SATURDAY & SUNDAY
“The biggest surprise of the evening, Ranky Tanky proved that exotic music can be both unfamiliar enough to be surprising, and yet familiar enough to provoke swinging hips and nodding heads. When it works, it’s the best of both worlds.” – Paste Magazine
“Ranky Tanky, from Charleston, S.C., sings old Gullah songs — some of them sly moral lessons — in arrangements that connect their beat to a New Orleans lilt.” – New York Times
Charleston, SC based quintet, Ranky Tanky, unites celebrated musicians from the South Carolina Lowcountry, most of whom trace their roots directly back to a unique African American culture called Gullah. Musical performances and workshops pay tribute to this distinct community by updating timeless game songs, work songs, and spirituals collected from early field recordings taken along the Carolina Coast.
“Gullah” comes from West African language and means “a people blessed by God.” “Ranky Tanky” translates loosely as “Work It,” or “Get Funky!” In this spirit this Charleston, SC based quintet performs timeless music of Gullah culture born in the southeastern Sea Island region of the United States. From playful game songs to ecstatic shouts, from heartbreaking spirituals to delicate lullabies, the musical roots of Charleston, SC are “rank” and fertile ground from which these contemporary artists are grateful to have grown.

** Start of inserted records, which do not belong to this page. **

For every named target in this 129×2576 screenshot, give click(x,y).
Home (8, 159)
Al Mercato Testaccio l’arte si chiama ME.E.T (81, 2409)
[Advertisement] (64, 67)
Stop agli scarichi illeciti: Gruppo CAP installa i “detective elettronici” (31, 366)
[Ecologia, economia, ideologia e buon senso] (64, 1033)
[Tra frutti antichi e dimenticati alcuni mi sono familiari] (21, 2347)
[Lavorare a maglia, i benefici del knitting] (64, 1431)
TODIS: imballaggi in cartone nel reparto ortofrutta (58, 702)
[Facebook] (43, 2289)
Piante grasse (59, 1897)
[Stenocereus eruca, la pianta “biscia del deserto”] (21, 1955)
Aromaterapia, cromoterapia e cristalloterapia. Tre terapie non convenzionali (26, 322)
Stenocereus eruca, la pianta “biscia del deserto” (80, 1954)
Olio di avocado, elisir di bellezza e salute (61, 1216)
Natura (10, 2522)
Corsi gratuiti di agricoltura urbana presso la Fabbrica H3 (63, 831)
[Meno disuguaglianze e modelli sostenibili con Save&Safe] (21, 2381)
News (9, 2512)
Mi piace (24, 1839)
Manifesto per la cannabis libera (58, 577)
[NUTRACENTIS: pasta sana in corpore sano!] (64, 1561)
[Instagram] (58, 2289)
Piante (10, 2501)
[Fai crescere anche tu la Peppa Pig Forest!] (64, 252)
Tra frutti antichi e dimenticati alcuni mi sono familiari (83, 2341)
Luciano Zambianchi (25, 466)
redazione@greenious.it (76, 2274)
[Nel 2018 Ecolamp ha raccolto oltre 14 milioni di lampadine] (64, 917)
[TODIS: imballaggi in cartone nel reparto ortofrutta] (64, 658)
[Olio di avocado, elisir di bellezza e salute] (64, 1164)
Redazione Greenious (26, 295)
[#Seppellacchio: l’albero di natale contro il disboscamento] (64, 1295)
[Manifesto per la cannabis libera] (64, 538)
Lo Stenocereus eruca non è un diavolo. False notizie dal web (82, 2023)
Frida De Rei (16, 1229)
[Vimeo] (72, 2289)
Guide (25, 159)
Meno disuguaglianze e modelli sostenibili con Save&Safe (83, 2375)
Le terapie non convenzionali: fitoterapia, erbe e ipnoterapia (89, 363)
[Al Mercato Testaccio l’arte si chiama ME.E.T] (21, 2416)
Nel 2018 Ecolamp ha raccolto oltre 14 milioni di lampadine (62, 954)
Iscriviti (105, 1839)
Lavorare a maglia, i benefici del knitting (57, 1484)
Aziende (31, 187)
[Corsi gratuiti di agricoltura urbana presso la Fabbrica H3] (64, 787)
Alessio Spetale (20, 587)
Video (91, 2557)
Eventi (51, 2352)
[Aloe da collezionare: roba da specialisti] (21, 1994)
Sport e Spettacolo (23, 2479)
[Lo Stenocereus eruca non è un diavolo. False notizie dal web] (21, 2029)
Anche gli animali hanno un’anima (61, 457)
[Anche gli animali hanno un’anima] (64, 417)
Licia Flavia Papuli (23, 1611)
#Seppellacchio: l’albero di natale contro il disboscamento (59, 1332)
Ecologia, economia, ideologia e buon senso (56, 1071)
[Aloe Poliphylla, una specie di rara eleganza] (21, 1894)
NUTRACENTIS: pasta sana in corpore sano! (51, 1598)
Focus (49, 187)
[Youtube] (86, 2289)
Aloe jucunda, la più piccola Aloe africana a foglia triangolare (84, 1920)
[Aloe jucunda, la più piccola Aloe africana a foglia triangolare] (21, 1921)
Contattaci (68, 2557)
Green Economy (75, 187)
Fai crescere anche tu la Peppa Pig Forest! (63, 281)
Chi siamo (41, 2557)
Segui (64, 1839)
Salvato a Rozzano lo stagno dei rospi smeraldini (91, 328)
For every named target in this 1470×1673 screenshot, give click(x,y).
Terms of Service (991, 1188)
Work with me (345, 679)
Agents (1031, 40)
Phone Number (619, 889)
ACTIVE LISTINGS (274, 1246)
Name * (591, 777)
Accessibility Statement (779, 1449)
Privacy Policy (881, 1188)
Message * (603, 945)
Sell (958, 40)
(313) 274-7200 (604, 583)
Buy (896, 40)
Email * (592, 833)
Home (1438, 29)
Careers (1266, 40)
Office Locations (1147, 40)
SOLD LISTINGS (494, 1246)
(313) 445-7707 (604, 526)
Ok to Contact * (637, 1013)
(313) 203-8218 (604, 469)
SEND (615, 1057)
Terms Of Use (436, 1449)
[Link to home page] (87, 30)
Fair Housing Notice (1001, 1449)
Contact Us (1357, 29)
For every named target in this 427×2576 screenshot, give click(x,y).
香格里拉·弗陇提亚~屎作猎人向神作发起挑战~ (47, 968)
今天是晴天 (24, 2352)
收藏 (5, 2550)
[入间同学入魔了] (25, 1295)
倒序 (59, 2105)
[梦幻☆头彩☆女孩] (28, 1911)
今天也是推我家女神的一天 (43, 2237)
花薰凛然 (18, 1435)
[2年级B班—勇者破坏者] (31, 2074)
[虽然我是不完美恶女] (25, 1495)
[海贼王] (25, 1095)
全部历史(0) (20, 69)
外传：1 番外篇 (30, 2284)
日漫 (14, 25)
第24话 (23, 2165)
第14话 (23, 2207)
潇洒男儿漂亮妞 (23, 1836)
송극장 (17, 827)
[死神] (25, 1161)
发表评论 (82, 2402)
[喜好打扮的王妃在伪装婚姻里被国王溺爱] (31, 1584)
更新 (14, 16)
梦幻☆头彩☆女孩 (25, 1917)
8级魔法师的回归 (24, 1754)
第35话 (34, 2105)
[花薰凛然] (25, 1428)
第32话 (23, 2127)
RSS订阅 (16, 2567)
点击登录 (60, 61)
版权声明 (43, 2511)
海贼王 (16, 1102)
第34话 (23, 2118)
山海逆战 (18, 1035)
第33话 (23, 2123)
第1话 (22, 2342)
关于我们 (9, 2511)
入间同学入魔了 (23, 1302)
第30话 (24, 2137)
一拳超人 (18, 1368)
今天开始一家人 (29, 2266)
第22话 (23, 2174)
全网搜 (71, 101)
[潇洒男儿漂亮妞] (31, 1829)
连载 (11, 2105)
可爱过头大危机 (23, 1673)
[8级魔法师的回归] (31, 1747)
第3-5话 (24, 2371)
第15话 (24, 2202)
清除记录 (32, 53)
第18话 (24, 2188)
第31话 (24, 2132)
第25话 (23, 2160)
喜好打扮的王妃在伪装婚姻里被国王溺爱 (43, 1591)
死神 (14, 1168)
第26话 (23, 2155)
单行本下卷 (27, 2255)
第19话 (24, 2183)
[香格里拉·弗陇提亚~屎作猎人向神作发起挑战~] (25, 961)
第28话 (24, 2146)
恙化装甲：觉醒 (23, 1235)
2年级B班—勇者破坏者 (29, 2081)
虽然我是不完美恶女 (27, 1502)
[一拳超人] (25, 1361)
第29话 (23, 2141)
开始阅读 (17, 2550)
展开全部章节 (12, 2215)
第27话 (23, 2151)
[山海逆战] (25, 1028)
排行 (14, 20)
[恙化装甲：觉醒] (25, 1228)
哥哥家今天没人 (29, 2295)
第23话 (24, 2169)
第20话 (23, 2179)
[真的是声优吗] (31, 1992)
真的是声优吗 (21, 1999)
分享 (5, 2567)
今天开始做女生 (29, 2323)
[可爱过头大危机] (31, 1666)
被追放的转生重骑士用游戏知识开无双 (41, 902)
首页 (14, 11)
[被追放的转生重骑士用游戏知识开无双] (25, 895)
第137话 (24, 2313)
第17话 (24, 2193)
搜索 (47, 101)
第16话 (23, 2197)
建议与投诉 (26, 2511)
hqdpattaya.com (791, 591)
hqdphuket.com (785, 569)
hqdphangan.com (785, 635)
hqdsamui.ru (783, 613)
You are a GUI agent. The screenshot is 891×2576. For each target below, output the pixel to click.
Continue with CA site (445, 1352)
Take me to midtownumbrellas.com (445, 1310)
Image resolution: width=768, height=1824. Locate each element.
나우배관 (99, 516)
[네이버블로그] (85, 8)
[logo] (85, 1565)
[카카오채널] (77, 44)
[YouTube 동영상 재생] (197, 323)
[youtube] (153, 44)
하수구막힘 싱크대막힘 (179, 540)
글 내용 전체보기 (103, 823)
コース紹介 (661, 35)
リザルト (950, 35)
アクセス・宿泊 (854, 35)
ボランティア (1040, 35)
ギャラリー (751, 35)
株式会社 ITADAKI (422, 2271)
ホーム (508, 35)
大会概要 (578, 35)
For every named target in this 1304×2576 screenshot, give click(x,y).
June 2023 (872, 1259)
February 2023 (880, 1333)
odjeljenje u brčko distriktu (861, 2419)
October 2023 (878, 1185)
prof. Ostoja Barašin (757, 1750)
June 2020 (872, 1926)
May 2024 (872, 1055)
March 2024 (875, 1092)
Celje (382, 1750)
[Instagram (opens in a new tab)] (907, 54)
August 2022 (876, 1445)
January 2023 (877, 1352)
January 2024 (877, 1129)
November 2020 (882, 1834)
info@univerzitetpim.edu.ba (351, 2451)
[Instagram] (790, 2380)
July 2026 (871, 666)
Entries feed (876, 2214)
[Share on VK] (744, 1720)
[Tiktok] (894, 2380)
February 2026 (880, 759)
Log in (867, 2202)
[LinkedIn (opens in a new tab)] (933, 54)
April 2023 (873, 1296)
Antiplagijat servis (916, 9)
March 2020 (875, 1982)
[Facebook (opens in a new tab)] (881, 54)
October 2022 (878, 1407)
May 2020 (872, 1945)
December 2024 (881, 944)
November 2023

South Carolina natives Quentin Baxter, Kevin Hamilton, Charlton Singleton, and Clay Ross first came together in 1998, fresh out of University, to form a seminal Charleston jazz quartet. Now, united by years apart and a deeper understanding of home, these accomplished artists have come together again, joined by one of the low-country’s most celebrated vocalists Quiana Parler, to revive a “Heartland of American Music” born in their own backyards.